DATOS DE ENTRADA:
• • • • •
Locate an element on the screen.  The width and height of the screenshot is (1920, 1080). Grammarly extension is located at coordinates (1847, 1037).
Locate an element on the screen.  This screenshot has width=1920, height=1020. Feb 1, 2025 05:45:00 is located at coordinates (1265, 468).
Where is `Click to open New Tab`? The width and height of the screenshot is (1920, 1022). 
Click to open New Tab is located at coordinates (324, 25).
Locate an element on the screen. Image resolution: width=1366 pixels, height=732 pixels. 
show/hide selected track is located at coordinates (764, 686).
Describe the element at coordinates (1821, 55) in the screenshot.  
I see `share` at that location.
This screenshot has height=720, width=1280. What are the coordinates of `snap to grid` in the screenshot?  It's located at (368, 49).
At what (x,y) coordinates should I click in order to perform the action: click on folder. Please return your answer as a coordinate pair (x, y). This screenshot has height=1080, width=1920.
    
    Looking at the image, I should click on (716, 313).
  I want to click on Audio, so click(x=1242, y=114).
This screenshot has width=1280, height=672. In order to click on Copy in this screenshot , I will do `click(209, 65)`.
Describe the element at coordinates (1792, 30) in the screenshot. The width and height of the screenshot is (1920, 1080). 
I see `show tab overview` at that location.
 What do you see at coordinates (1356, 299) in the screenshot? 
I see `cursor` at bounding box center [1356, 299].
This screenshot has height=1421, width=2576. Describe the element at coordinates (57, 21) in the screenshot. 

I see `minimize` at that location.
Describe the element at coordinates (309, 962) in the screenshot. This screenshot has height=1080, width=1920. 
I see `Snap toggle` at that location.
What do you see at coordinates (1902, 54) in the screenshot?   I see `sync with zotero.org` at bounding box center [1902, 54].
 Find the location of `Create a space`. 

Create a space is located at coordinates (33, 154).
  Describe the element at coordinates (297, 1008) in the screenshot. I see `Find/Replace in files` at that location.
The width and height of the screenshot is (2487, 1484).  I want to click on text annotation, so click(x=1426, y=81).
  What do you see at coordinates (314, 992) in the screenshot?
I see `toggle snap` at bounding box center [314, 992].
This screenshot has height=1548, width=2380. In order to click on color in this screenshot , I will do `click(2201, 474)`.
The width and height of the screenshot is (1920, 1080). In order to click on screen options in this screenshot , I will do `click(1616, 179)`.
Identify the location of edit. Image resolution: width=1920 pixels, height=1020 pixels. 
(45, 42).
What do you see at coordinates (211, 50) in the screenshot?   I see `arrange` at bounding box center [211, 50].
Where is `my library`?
• • • • •
QUÉ GENERAR: Actualiza todos los ítems de arriba: sustituye "Locate an element on the screen" por "Find an element in the screenshot" y deja el resto sin cambios.

RESPUESTA REDACTADA:
Find an element in the screenshot.  The width and height of the screenshot is (1920, 1080). Grammarly extension is located at coordinates (1847, 1037).
Find an element in the screenshot.  This screenshot has width=1920, height=1020. Feb 1, 2025 05:45:00 is located at coordinates (1265, 468).
Where is `Click to open New Tab`? The width and height of the screenshot is (1920, 1022). 
Click to open New Tab is located at coordinates (324, 25).
Find an element in the screenshot. Image resolution: width=1366 pixels, height=732 pixels. 
show/hide selected track is located at coordinates (764, 686).
Describe the element at coordinates (1821, 55) in the screenshot.  
I see `share` at that location.
This screenshot has height=720, width=1280. What are the coordinates of `snap to grid` in the screenshot?  It's located at (368, 49).
At what (x,y) coordinates should I click in order to perform the action: click on folder. Please return your answer as a coordinate pair (x, y). This screenshot has height=1080, width=1920.
    
    Looking at the image, I should click on (716, 313).
  I want to click on Audio, so click(x=1242, y=114).
This screenshot has width=1280, height=672. In order to click on Copy in this screenshot , I will do `click(209, 65)`.
Describe the element at coordinates (1792, 30) in the screenshot. The width and height of the screenshot is (1920, 1080). 
I see `show tab overview` at that location.
 What do you see at coordinates (1356, 299) in the screenshot? 
I see `cursor` at bounding box center [1356, 299].
This screenshot has height=1421, width=2576. Describe the element at coordinates (57, 21) in the screenshot. 

I see `minimize` at that location.
Describe the element at coordinates (309, 962) in the screenshot. This screenshot has height=1080, width=1920. 
I see `Snap toggle` at that location.
What do you see at coordinates (1902, 54) in the screenshot?   I see `sync with zotero.org` at bounding box center [1902, 54].
 Find the location of `Create a space`. 

Create a space is located at coordinates (33, 154).
  Describe the element at coordinates (297, 1008) in the screenshot. I see `Find/Replace in files` at that location.
The width and height of the screenshot is (2487, 1484).  I want to click on text annotation, so click(x=1426, y=81).
  What do you see at coordinates (314, 992) in the screenshot?
I see `toggle snap` at bounding box center [314, 992].
This screenshot has height=1548, width=2380. In order to click on color in this screenshot , I will do `click(2201, 474)`.
The width and height of the screenshot is (1920, 1080). In order to click on screen options in this screenshot , I will do `click(1616, 179)`.
Identify the location of edit. Image resolution: width=1920 pixels, height=1020 pixels. 
(45, 42).
What do you see at coordinates (211, 50) in the screenshot?   I see `arrange` at bounding box center [211, 50].
Where is `my library`?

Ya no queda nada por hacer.